### Assignment
Return all of the data exactly as given.

Collection entries:
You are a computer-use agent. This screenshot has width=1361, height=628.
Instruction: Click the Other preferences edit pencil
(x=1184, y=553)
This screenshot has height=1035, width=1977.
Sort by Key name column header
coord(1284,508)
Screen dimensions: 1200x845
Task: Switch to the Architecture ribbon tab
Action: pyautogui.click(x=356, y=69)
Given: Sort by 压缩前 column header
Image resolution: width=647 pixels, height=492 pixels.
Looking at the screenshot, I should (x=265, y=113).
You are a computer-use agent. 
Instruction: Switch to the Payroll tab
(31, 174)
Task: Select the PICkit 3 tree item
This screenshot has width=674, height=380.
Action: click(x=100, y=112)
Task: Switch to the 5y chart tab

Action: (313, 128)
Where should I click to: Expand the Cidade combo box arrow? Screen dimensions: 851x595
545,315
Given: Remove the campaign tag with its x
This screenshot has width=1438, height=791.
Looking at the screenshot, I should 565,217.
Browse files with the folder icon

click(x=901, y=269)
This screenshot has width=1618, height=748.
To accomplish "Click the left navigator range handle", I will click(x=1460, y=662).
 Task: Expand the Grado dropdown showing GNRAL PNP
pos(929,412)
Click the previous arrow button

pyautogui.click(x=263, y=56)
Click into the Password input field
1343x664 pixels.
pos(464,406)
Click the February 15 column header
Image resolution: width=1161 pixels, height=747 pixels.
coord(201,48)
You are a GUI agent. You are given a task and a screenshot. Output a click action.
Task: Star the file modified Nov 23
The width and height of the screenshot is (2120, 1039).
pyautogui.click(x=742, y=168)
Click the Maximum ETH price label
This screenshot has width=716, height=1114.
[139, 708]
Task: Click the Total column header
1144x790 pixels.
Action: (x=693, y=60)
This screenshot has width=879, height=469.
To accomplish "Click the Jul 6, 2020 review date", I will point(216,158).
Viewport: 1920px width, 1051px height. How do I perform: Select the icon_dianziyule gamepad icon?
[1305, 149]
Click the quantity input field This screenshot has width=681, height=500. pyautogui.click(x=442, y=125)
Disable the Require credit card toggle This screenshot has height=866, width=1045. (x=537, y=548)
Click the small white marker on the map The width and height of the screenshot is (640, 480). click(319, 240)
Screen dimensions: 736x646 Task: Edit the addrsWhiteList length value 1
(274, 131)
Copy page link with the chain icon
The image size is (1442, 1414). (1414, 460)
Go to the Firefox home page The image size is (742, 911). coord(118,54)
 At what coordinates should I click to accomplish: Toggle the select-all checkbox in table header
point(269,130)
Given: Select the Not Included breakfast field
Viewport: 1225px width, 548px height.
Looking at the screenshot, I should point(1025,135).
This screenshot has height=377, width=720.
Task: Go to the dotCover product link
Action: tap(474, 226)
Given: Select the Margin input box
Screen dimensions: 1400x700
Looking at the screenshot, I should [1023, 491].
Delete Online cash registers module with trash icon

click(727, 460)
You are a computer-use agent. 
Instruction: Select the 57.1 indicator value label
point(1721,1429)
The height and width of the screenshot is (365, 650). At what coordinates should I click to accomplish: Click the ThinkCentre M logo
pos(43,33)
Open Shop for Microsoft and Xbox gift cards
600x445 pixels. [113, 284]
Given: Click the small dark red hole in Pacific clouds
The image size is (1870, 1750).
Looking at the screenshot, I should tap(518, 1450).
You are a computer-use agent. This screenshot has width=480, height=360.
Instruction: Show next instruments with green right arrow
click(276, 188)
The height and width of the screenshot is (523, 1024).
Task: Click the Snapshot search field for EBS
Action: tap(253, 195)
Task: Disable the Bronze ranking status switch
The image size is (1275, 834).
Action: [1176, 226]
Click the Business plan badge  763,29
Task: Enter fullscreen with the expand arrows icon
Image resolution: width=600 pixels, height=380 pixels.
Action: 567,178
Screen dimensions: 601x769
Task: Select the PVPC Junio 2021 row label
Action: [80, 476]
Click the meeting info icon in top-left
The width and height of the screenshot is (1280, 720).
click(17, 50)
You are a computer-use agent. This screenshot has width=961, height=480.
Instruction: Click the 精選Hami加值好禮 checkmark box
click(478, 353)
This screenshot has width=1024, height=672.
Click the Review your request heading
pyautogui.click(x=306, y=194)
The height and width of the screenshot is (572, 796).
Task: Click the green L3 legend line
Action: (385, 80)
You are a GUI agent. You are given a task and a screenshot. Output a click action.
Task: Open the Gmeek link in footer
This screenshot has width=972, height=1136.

### Task solution
You are a computer-use agent. This screenshot has width=1361, height=628.
Instruction: Click the Other preferences edit pencil
(x=1184, y=553)
This screenshot has height=1035, width=1977.
Sort by Key name column header
coord(1284,508)
Screen dimensions: 1200x845
Task: Switch to the Architecture ribbon tab
Action: pyautogui.click(x=356, y=69)
Given: Sort by 压缩前 column header
Image resolution: width=647 pixels, height=492 pixels.
Looking at the screenshot, I should (x=265, y=113).
You are a computer-use agent. 
Instruction: Switch to the Payroll tab
(31, 174)
Task: Select the PICkit 3 tree item
This screenshot has width=674, height=380.
Action: click(x=100, y=112)
Task: Switch to the 5y chart tab

Action: (313, 128)
Where should I click to: Expand the Cidade combo box arrow? Screen dimensions: 851x595
545,315
Given: Remove the campaign tag with its x
This screenshot has width=1438, height=791.
Looking at the screenshot, I should 565,217.
Browse files with the folder icon

click(x=901, y=269)
This screenshot has width=1618, height=748.
To accomplish "Click the left navigator range handle", I will click(x=1460, y=662).
 Task: Expand the Grado dropdown showing GNRAL PNP
pos(929,412)
Click the previous arrow button

pyautogui.click(x=263, y=56)
Click into the Password input field
1343x664 pixels.
pos(464,406)
Click the February 15 column header
Image resolution: width=1161 pixels, height=747 pixels.
coord(201,48)
You are a GUI agent. You are given a task and a screenshot. Output a click action.
Task: Star the file modified Nov 23
The width and height of the screenshot is (2120, 1039).
pyautogui.click(x=742, y=168)
Click the Maximum ETH price label
This screenshot has width=716, height=1114.
[139, 708]
Task: Click the Total column header
1144x790 pixels.
Action: (x=693, y=60)
This screenshot has width=879, height=469.
To accomplish "Click the Jul 6, 2020 review date", I will point(216,158).
Viewport: 1920px width, 1051px height. How do I perform: Select the icon_dianziyule gamepad icon?
[1305, 149]
Click the quantity input field This screenshot has width=681, height=500. pyautogui.click(x=442, y=125)
Disable the Require credit card toggle This screenshot has height=866, width=1045. (x=537, y=548)
Click the small white marker on the map The width and height of the screenshot is (640, 480). click(319, 240)
Screen dimensions: 736x646 Task: Edit the addrsWhiteList length value 1
(274, 131)
Copy page link with the chain icon
The image size is (1442, 1414). (1414, 460)
Go to the Firefox home page The image size is (742, 911). coord(118,54)
 At what coordinates should I click to accomplish: Toggle the select-all checkbox in table header
point(269,130)
Given: Select the Not Included breakfast field
Viewport: 1225px width, 548px height.
Looking at the screenshot, I should point(1025,135).
This screenshot has height=377, width=720.
Task: Go to the dotCover product link
Action: tap(474, 226)
Given: Select the Margin input box
Screen dimensions: 1400x700
Looking at the screenshot, I should [1023, 491].
Delete Online cash registers module with trash icon

click(727, 460)
You are a computer-use agent. 
Instruction: Select the 57.1 indicator value label
point(1721,1429)
The height and width of the screenshot is (365, 650). At what coordinates should I click to accomplish: Click the ThinkCentre M logo
pos(43,33)
Open Shop for Microsoft and Xbox gift cards
600x445 pixels. [113, 284]
Given: Click the small dark red hole in Pacific clouds
The image size is (1870, 1750).
Looking at the screenshot, I should tap(518, 1450).
You are a computer-use agent. This screenshot has width=480, height=360.
Instruction: Show next instruments with green right arrow
click(276, 188)
The height and width of the screenshot is (523, 1024).
Task: Click the Snapshot search field for EBS
Action: tap(253, 195)
Task: Disable the Bronze ranking status switch
The image size is (1275, 834).
Action: [1176, 226]
Click the Business plan badge  763,29
Task: Enter fullscreen with the expand arrows icon
Image resolution: width=600 pixels, height=380 pixels.
Action: 567,178
Screen dimensions: 601x769
Task: Select the PVPC Junio 2021 row label
Action: [80, 476]
Click the meeting info icon in top-left
The width and height of the screenshot is (1280, 720).
click(17, 50)
You are a computer-use agent. This screenshot has width=961, height=480.
Instruction: Click the 精選Hami加值好禮 checkmark box
click(478, 353)
This screenshot has width=1024, height=672.
Click the Review your request heading
pyautogui.click(x=306, y=194)
The height and width of the screenshot is (572, 796).
Task: Click the green L3 legend line
Action: (385, 80)
You are a GUI agent. You are given a task and a screenshot. Output a click action.
Task: Open the Gmeek link in footer
This screenshot has width=972, height=1136.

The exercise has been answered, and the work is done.